Sunday, April 4, 2010

Do you really think Jesus rose from the dead?


Dear Rev. Know it all,
The Christian religion is so primitive. This myth of the dying and rising god permeates ancient religions and is only symbolic. Science has proven that dead bodies cannot be brought back to life. I celebrate Easter because it is a beautiful celebration of the power of nature, a celebration of the Goddess in all her power and splendor. Perhaps there is some kind of survival of death, or cosmic consciousness, but resurrection? Really! To believe in an impossibility without a shred of evidence is the height of gullibility. You traditional Catholics make this beautiful spring festival of life and fertility more like something from a Frankenstein movie.
Yours faithlessly,
Dr. Agnes Tick
Professor of Feminist Studies
Bathsheba Bible College

Dear Dr. Tick,
I would venture that there are shreds of evidence, like a group of men and women, many of whom died violent deaths refusing to deny that they had seen Jesus of Nazareth risen from the dead. Their testimony transformed the world. There are still events that don’t conform to the laws of science, such as Fatima and Lourdes and Zeitoun. There is also the nearness of the Lord available to believers, but I don’t expect you to accept any of these. To do so, you must rely on the witness of others. Still, there is something that one can actually touch and see and examine under a microscope: the Shroud of Turin. I can here you laughing all the way from your tenured teaching chair. After all, wasn’t the Shroud proven a fake by carbon dating in 1988? Herein lies the problem with tenure in institutions of higher learning. Once a person is in for life, he, or she, need never have a new idea — intellectual curiosity becomes optional. The pope should be so infallible!
Let me tell you the latest. Dr. Ray Rogers of Los Alamos National Laboratory was the head of chemistry experiments for the Shroud of Turin Research Project that performed scientific tests of the shroud in 1978. When carbon dating put the origin of the Shroud at around 1300 AD, he gave up on the Shroud. The case was closed. Science had spoken. When some tried to explain why the carbon dating was wrong, Dr. Rogers became angry at these nut-cases who couldn’t accept the verdict of hard science. He was particularly angry at Joseph Marino and his wife Sue Benford. In the year 2000 they claimed that there had been a repair attempt in the area of the Shroud from which the testing samples had been taken. They concluded that the Carbon 14 tests were done on a medieval patch, not on the actual Shroud. Dr. Rogers knew he could prove them wrong. He actually had small pieces of the Shroud from the test area. He examined his samples and was thunderstruck by what he saw. A couple of non-academics had been right.

▶ _EXTRACTED RECORDS_
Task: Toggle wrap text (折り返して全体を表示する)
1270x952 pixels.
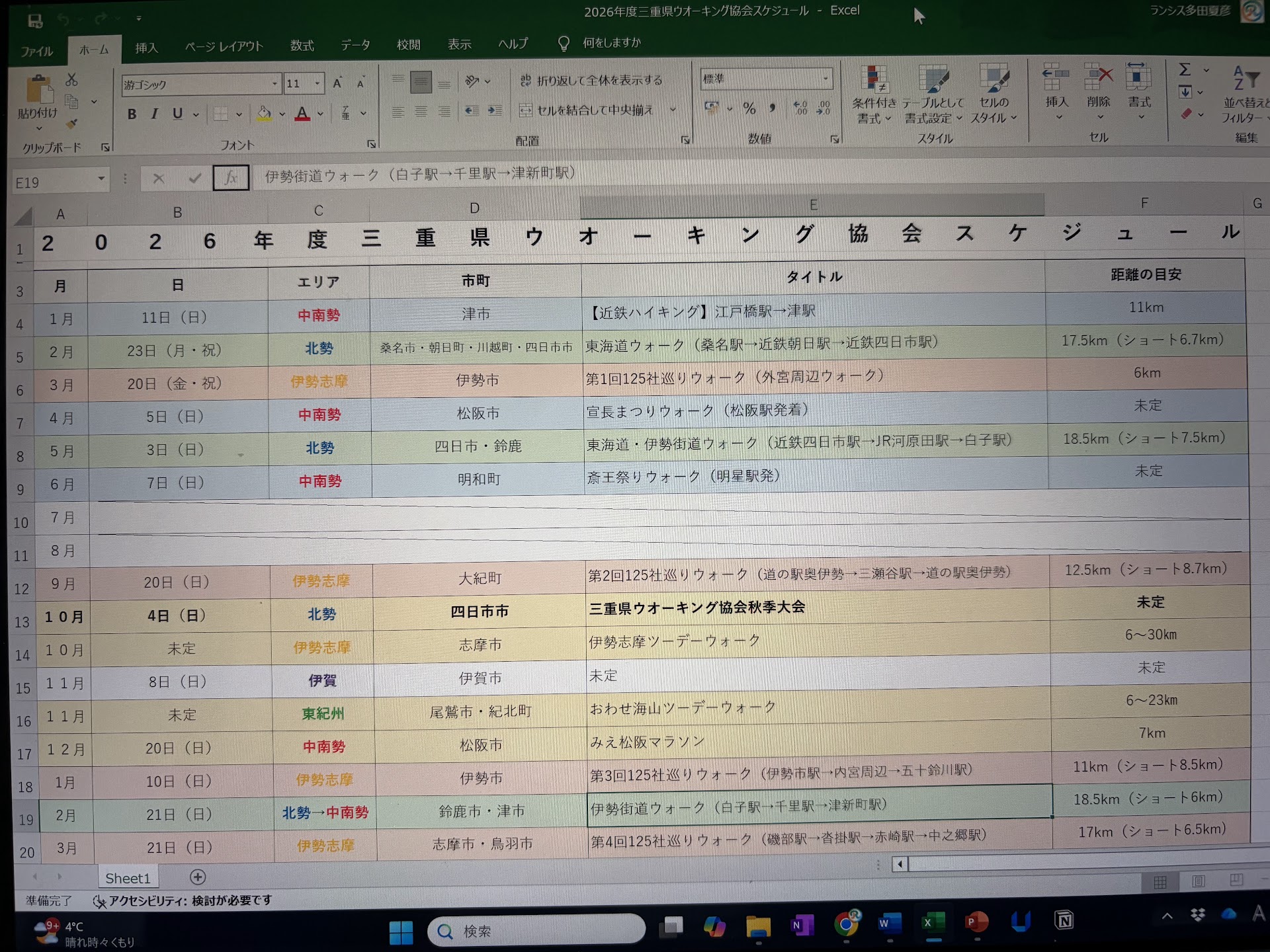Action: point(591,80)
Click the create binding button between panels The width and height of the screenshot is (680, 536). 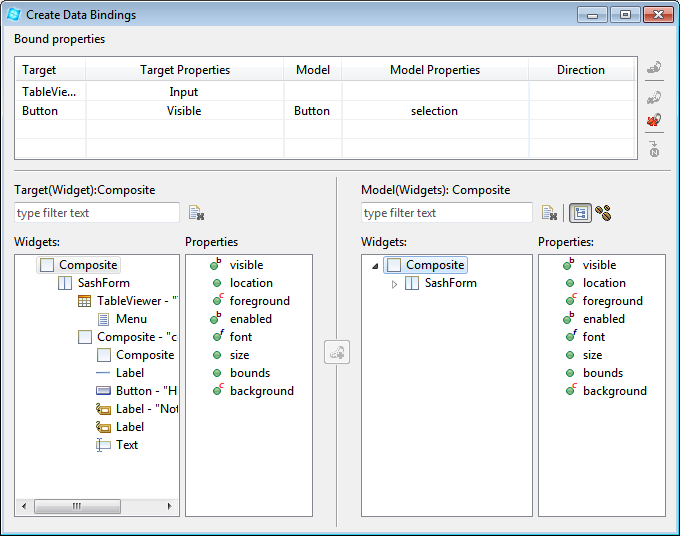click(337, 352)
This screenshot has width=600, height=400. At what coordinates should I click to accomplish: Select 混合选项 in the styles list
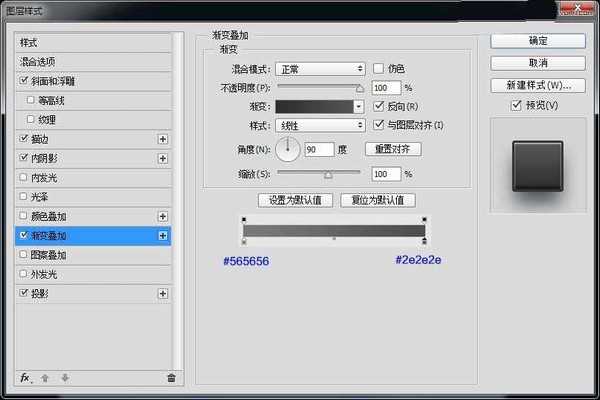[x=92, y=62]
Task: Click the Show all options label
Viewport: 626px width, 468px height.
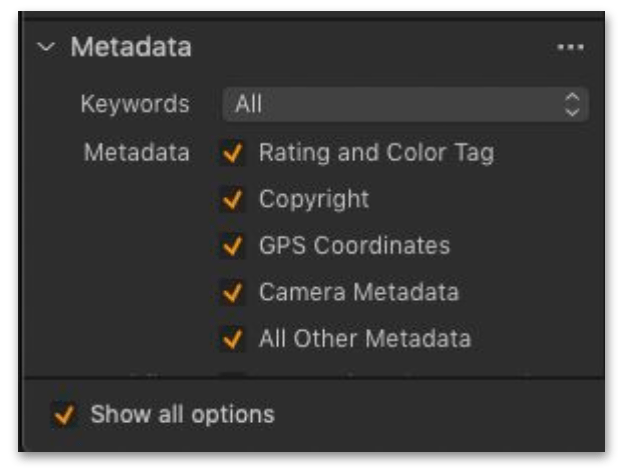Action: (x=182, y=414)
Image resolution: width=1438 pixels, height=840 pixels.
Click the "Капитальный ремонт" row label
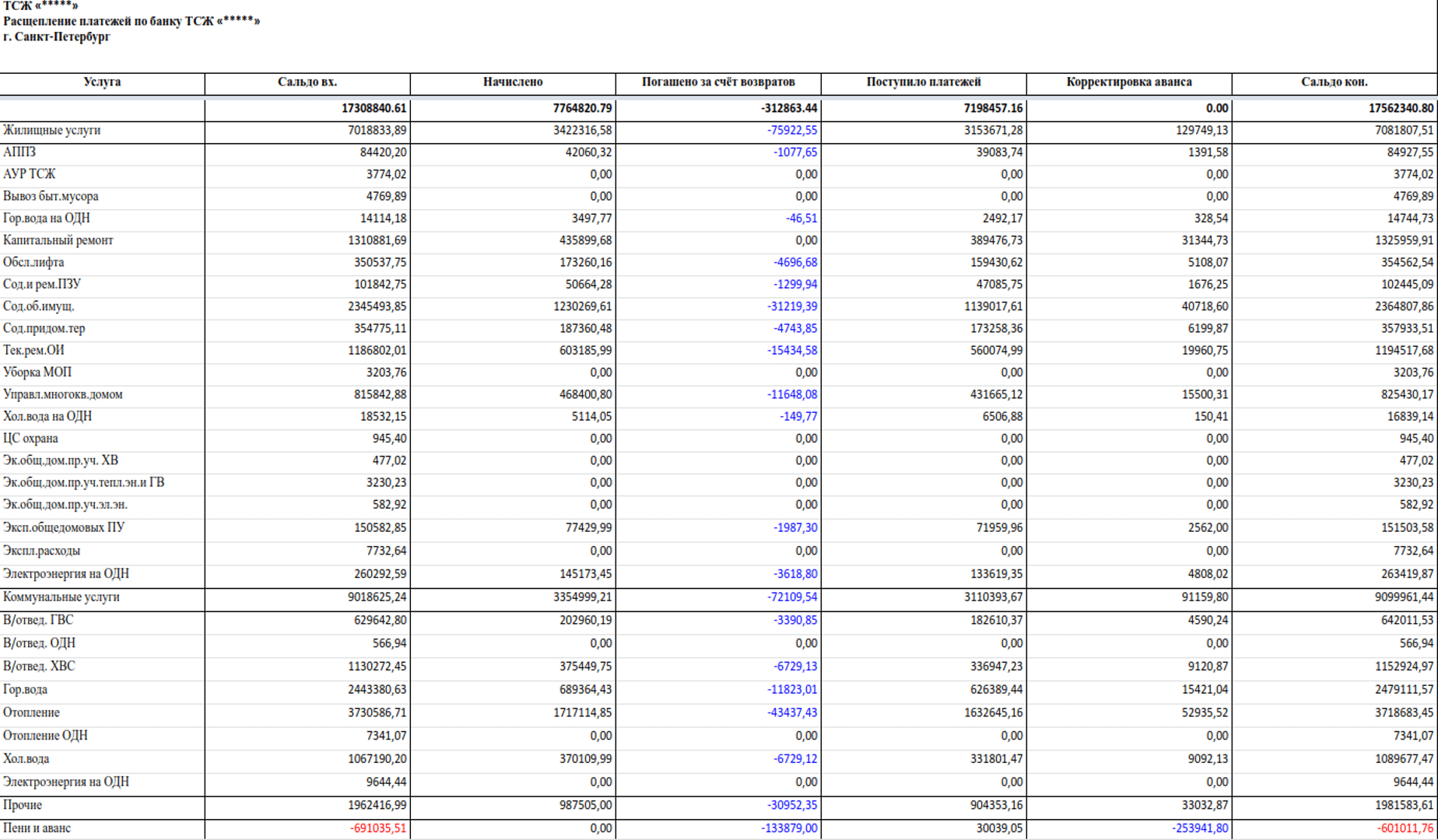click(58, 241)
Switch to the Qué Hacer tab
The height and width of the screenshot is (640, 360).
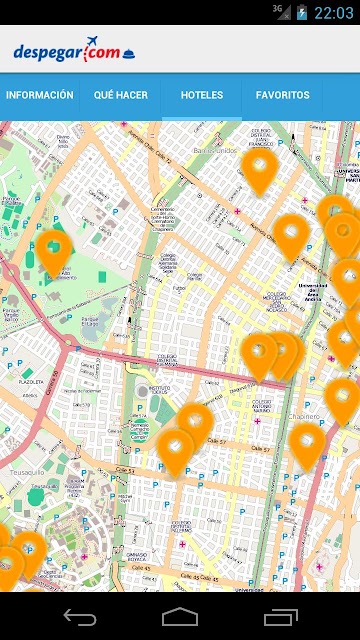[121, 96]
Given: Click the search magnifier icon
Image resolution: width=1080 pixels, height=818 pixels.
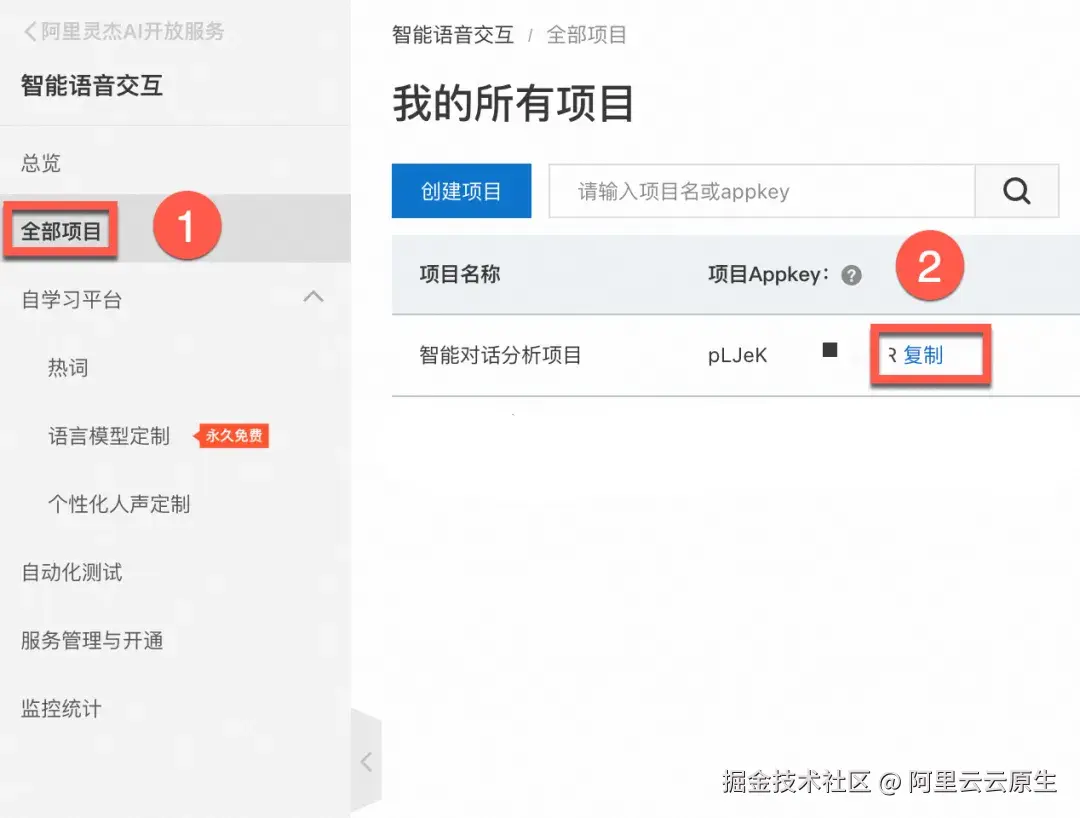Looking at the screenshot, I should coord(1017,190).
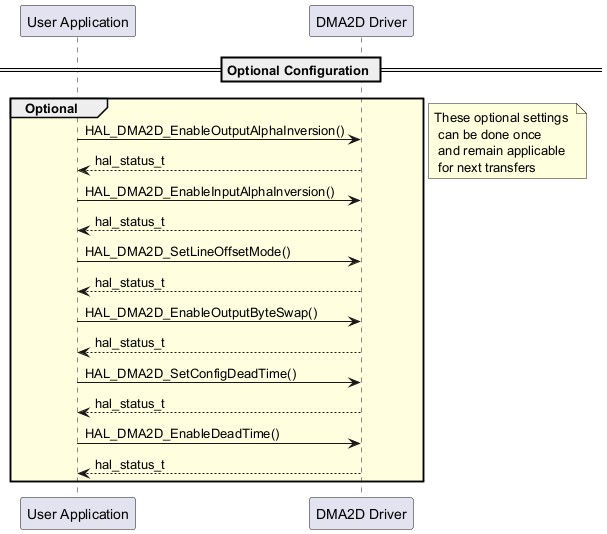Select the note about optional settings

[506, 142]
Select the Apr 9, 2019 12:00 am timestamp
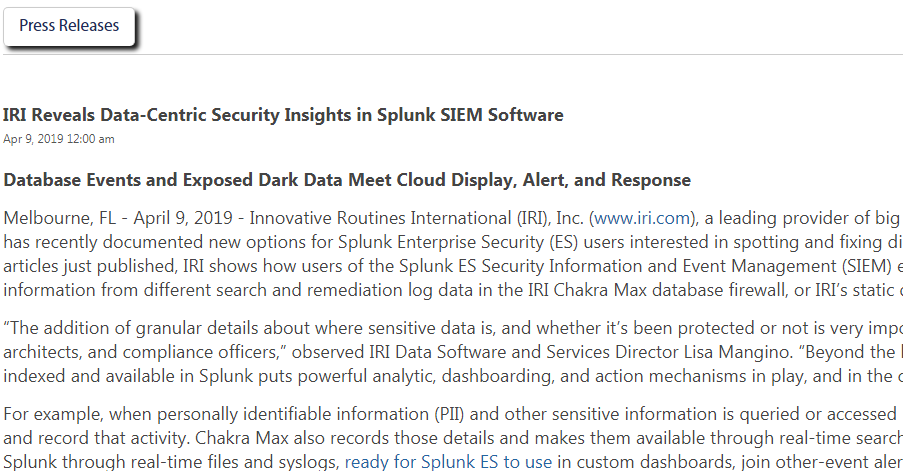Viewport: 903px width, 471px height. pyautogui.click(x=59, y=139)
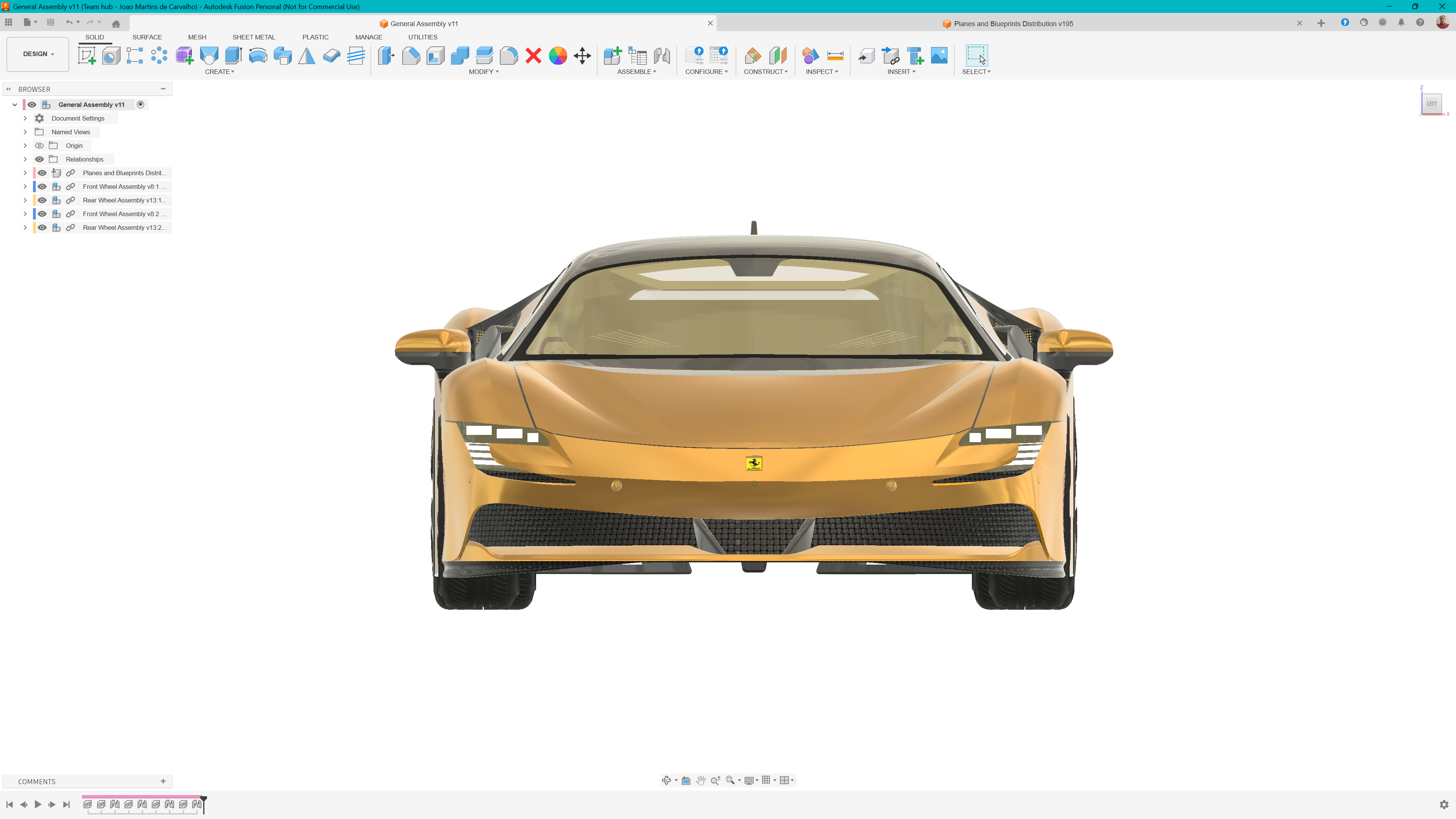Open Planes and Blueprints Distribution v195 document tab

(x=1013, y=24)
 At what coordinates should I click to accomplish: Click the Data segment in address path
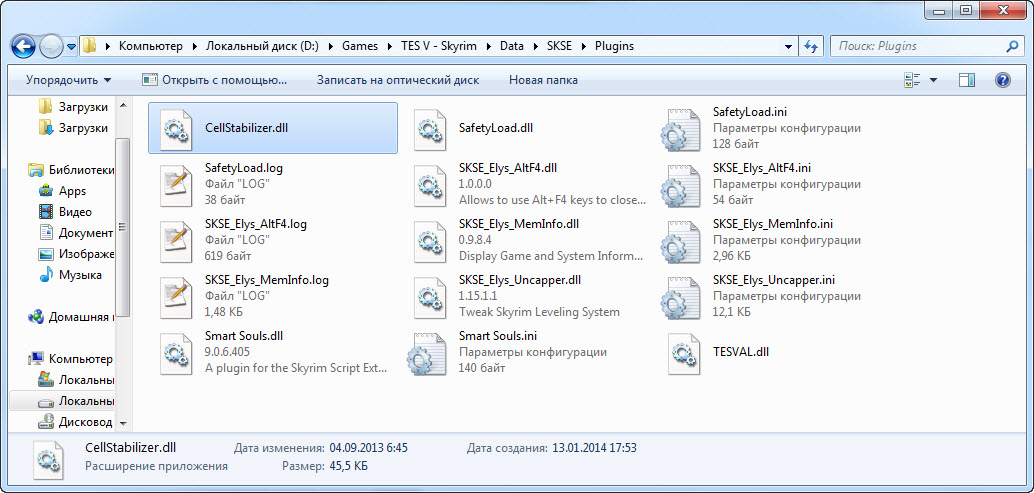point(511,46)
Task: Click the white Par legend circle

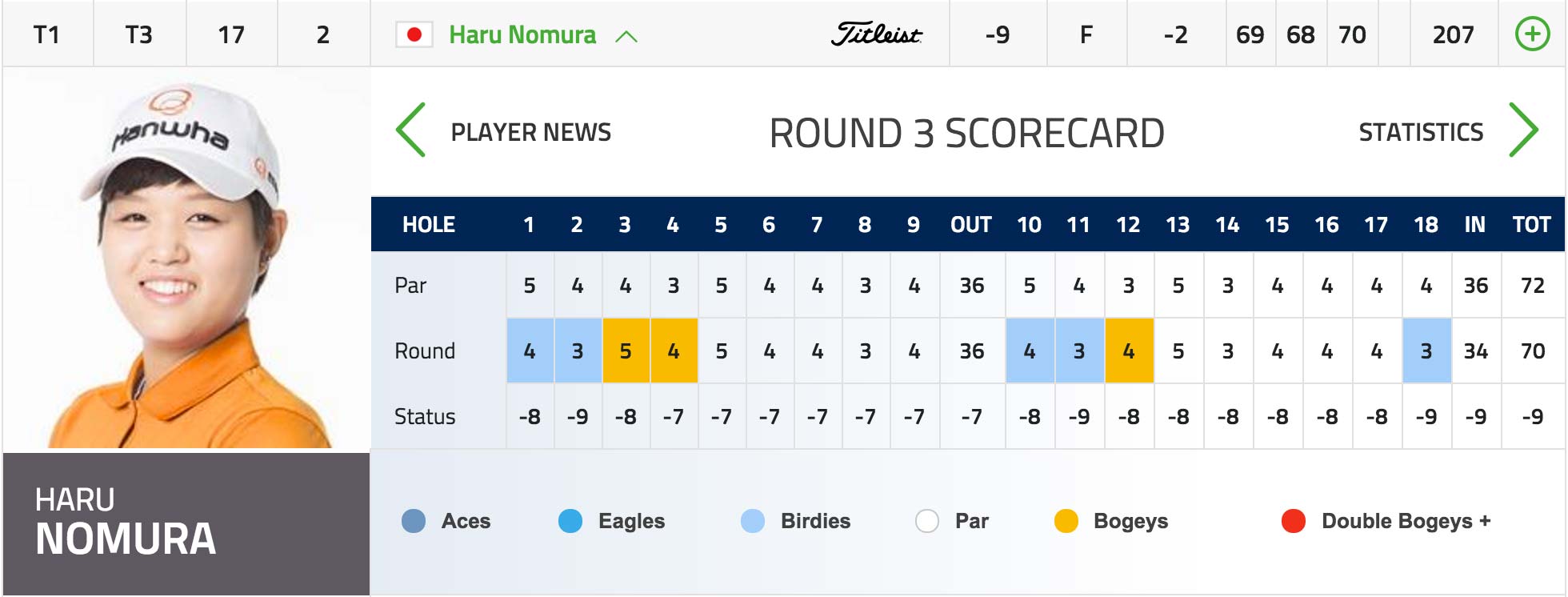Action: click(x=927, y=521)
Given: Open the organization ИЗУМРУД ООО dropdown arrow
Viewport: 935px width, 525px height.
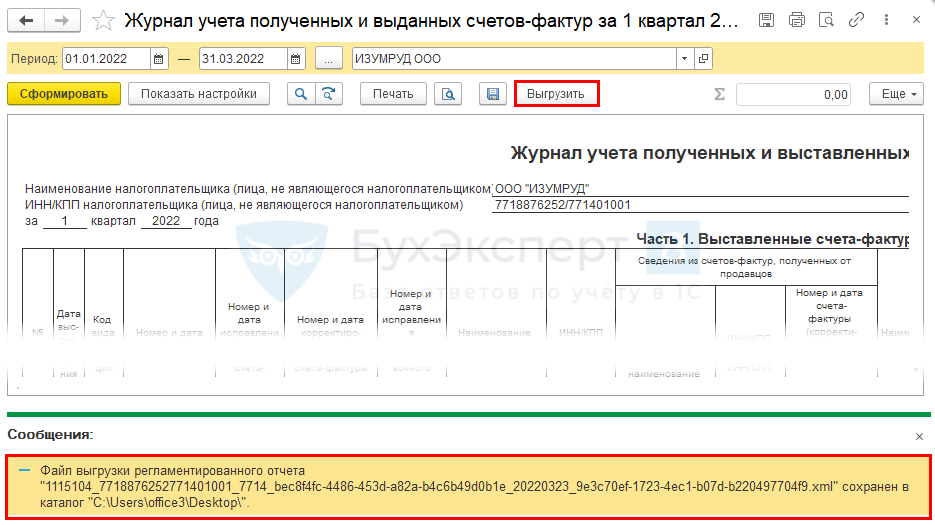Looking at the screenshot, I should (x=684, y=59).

▶ _PROBLEM SET_
**A)** According to the blog post on the Resurrection, in what year did the Shroud of Turin Research Project perform scientific tests of the shroud?
**B)** Rewrite the passage of the blog post on the Resurrection between "Do you really" and "a Frankenstein movie.", inclusive, replacing "primitive" with "outdated".

▶ _ANSWERS FOR THIS EXERCISE_
**A)** 1978

**B)**
Do you really think Jesus rose from the dead?


Dear Rev. Know it all,
The Christian religion is so outdated. This myth of the dying and rising god permeates ancient religions and is only symbolic. Science has proven that dead bodies cannot be brought back to life. I celebrate Easter because it is a beautiful celebration of the power of nature, a celebration of the Goddess in all her power and splendor. Perhaps there is some kind of survival of death, or cosmic consciousness, but resurrection? Really! To believe in an impossibility without a shred of evidence is the height of gullibility. You traditional Catholics make this beautiful spring festival of life and fertility more like something from a Frankenstein movie.